In quanto giornale-partito, con una robusta proprietà editoriale e industriale e finanziaria alle spalle, Repubblica ha legittimamente deciso di fare una sua campagna forte, vibrante, contro il governo e la maggioranza usciti dalle urne e dal voto parlamentare. Le domande contro Berlusconi erano dieci, i conflitti di interesse sono cento. È la moltiplicazione dei pani e dei pesci liberal.
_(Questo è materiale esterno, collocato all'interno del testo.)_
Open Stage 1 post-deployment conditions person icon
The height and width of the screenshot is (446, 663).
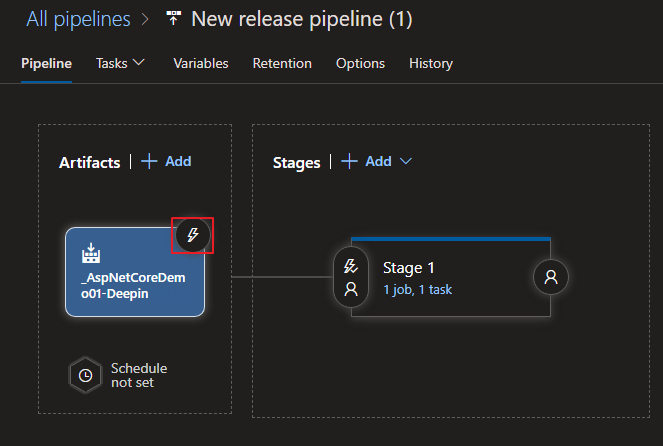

Il fondamento è come sempre passare dal controllo di legalità, che è già un modo di trasformare la funzione della giustizia in ideologia, al controllo di moralità, che fu ed è un aggrapparsi a tutto, perfino al vecchio e squalificato “comune senso del pudore”, per colpire l’avversario politico del partito-giornale e costruire il contesto che rende possibile la persecuzione in giudizio intesa come ordalia benpensante invece che come prassi secondo la legge.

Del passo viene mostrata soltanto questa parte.